- [YOUR OBJECTIVE]: Reproduce every entry below exactly, minus the pictures.

- [EXCERPTED RECORDS]:
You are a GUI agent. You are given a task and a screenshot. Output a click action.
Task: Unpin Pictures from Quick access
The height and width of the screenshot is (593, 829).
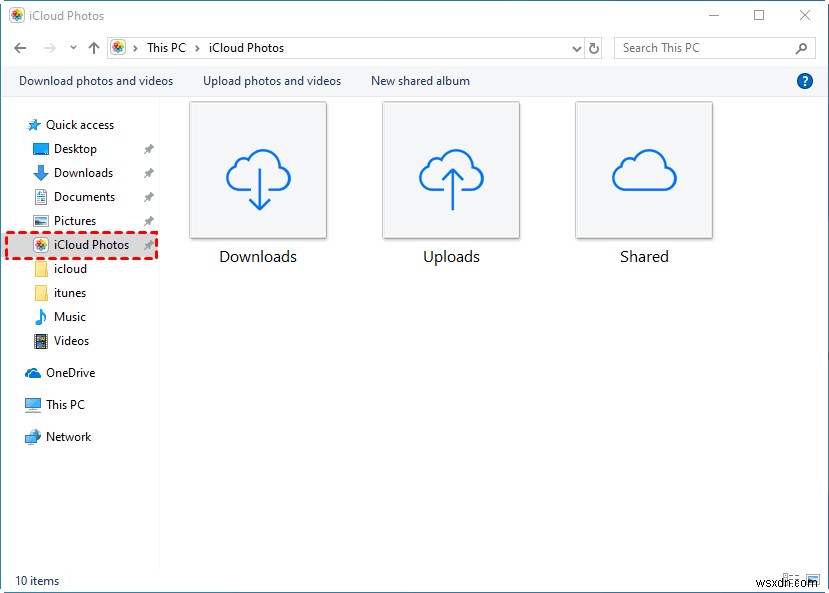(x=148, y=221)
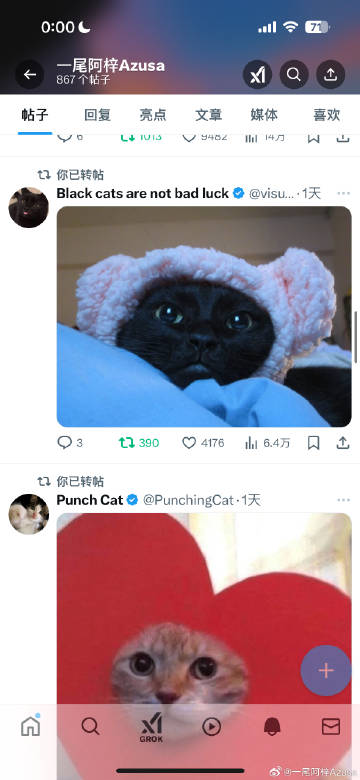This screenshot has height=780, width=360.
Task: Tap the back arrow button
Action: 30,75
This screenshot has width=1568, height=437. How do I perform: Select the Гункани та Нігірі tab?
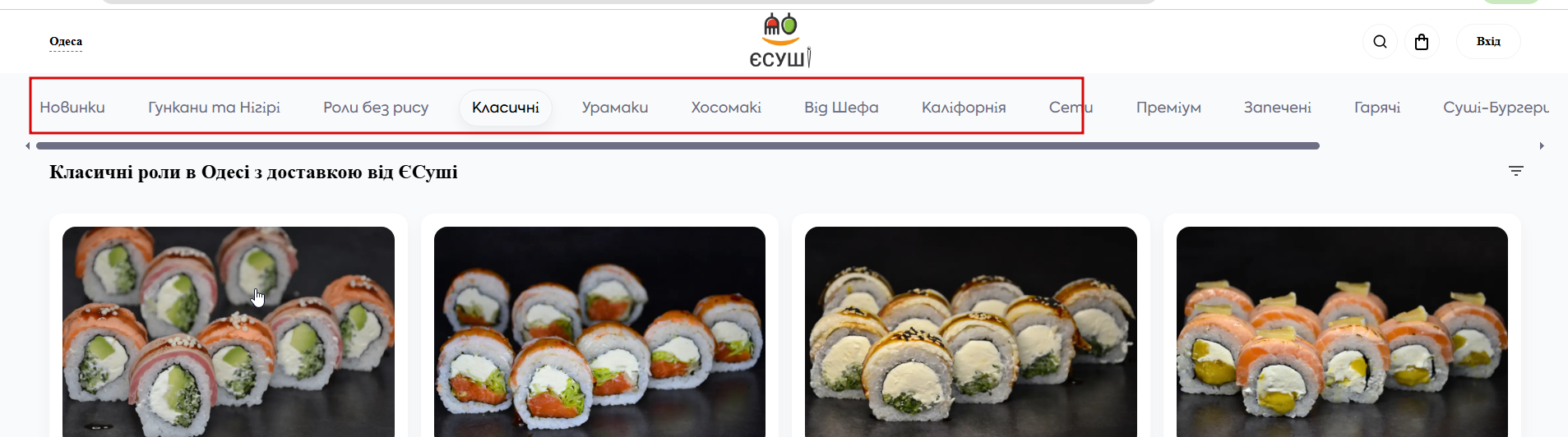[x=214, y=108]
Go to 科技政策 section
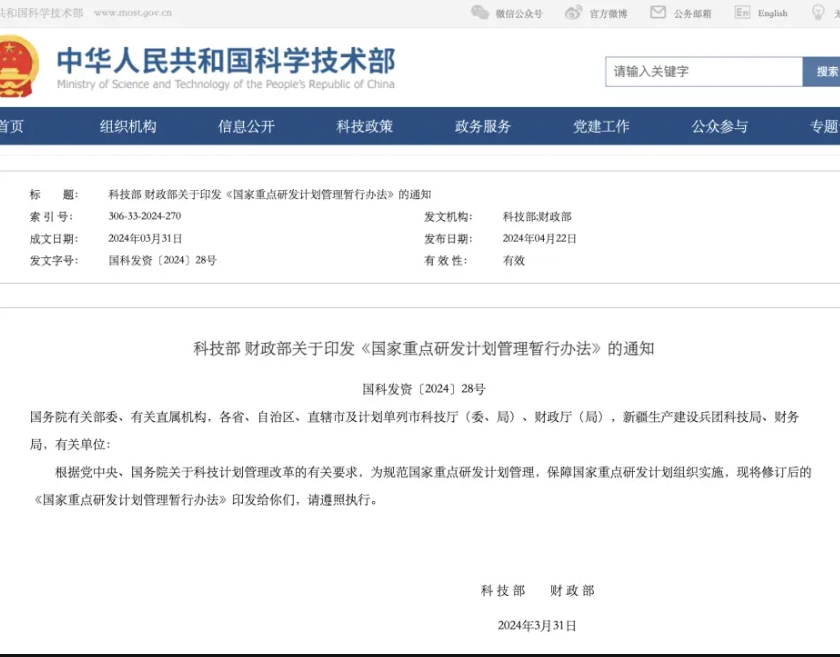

- [SOLUTION]:
You are a GUI agent. You are given a task and a screenshot. Output a click action.
Task: Unpin Pictures from Quick access
The height and width of the screenshot is (593, 829).
(x=148, y=221)
This screenshot has height=780, width=360.
Task: Tap the back arrow button
Action: 30,75
This screenshot has width=1568, height=437. How do I perform: Select the Гункани та Нігірі tab?
[x=214, y=108]
Go to 科技政策 section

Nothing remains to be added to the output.